Date: Mon, 7 Aug 2006 16:53:06 -0400
From: carl_mason@comcast.net
Subject: HOBO TEEN - 7

HOBO TEEN - 7

Copyright 2006 by Carl Mason

All rights reserved.  Other than downloading one copy for strictly personal
enjoyment, no part of this story may be reproduced or transmitted in any
form or by any means, electronic or mechanical, except for reviews, without
the written permission of the author.  However based on real events and
places, "Hobo Teen" is strictly fictional.  Any resemblance to actual
events, locales, or persons, living or dead, is entirely coincidental.  As
in real life, however, the sexual themes unfold gradually.  Comments on the
story are appreciated and may be addressed to the author at
carl_mason@comcast.net

This story contains descriptions of sexual contact between males, both
adults and teenagers.  As such, it is homoerotic fiction designed for the
personal enjoyment of legal, hopefully mature, adults.  If you are not of
legal age to read such material, if those in power and/or those whom you
trust treat it as illegal, or if it would create unresolvable moral
dilemmas in your life, please leave.  Finally, remember that maturity
generally demands safe sex.

This story is highly indebted for its inspiration and many of its details
to the book Riding the Rails; Teenagers on the Move During the Great
Depression by Errol Lincoln Uys.  New York: Routledge, 2003, and the
award-winning documentary film by Michael Uys and Lexy Lovell, Riding the
Rails, produced by WGBH Educational Foundation, Boston, 2005.


CHAPTER 7

(Revisiting Chapter 6)

Dragon Jack's "Express" rolled into Charleston at around 11:00 o'clock the
next morning.  Jack dropped them off near a small hobo jungle, a jungle
whose population was swollen because the strawberry harvest in the area was
well underway.  The long trip from Albany had been fun - and, God knows,
they had made good friends.  Even though Jack shared a few bucks with them,
they were, however, nearly broke and more than ready to assume their role
as "harvest tramps."

(Continuing Our Story - Strawberry Shortcake)

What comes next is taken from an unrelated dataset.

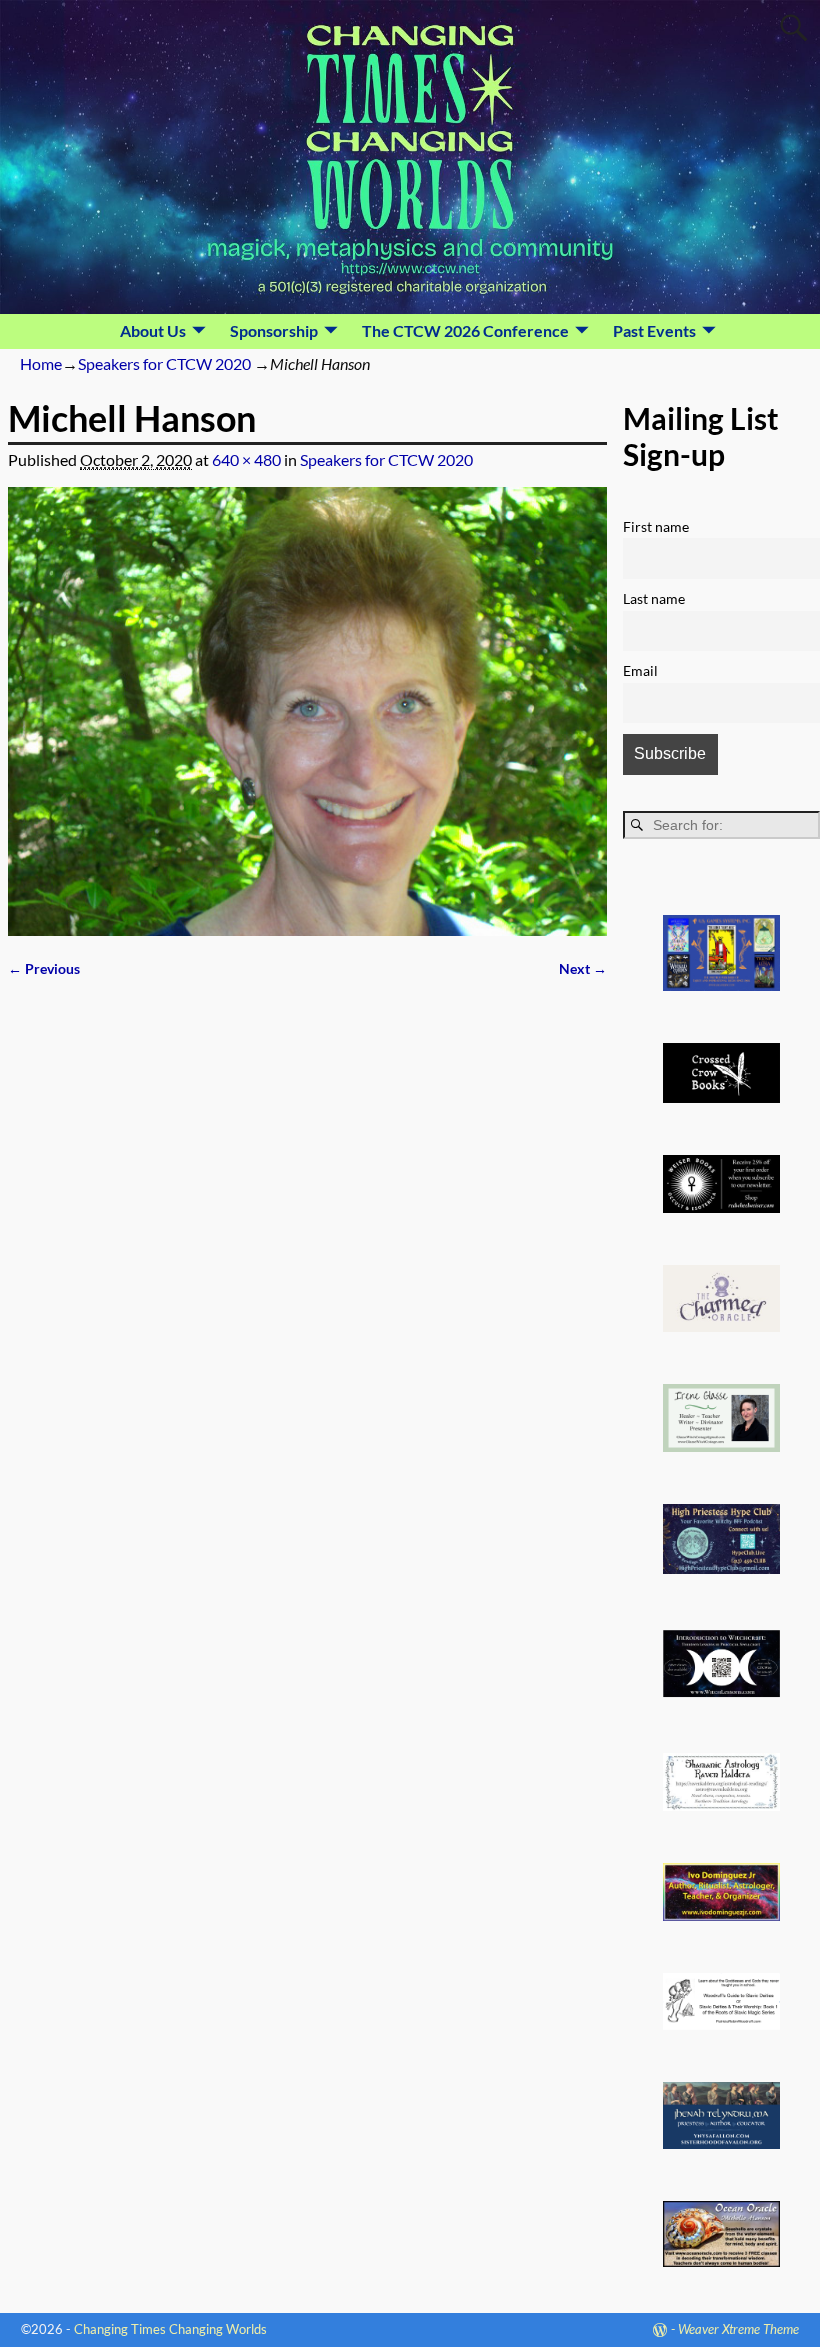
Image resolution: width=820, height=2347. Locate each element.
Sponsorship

Pushing their way through a swirling mass of humanity at the morning
shape-up, Cy snarled to Cali, "I can't believe this, bro!  There's gotta be
hundreds of people here; some have been here for a month.  How are we going
to get a job?"  Cali just grunted and continued pushing his way towards the
trucks where the farm bosses were already selecting workers.

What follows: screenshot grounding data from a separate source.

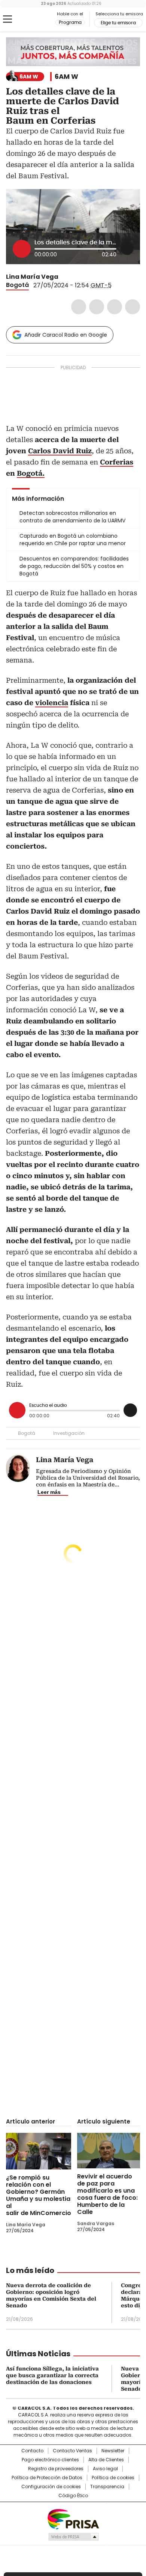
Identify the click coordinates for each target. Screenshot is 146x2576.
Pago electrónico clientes (50, 2460)
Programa (70, 22)
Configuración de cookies (51, 2487)
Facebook (78, 306)
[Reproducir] (22, 249)
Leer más (49, 1492)
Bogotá (17, 285)
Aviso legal (105, 2469)
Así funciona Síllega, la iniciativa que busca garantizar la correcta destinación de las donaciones (52, 2375)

About a half hour later, as the truck in which they were standing bumped
along a dusty road towards the farm, the Gloucester teen looked at his
buddy in disbelief.  "Have you figured out what just happened, Cali?"  The
diminutive blond simply shook his shaggy mop of hair, used his right hand
to scratch his right pit, and broke into series of grunts and screeches
that ended with a flurry of wild chest thumping.  As others workers began
to look at him (very) suspiciously, Cy laughed and snorted, "Thank you,
Kong!"

Trying to be heard over the noisy truck motor, the boy returned to
human-speak, yelling, "I hate to tell you, boss, but I think I've seen this
before.  We're fresh and we're young and we look that way.  We don't have a
family pulling at us and slowing up down.  We're new, so we're less likely
to scream at the lower piecework rate they announced this morning.  These
bozos aren't interested in much beyond getting the work done as well, as
cheaply, and with as few hassles as possible. As long as the bosses saw us,
we had a good chance of being selected from the git-go."  "Maybe so," Cy
responded as the truck pulled into the farm lot.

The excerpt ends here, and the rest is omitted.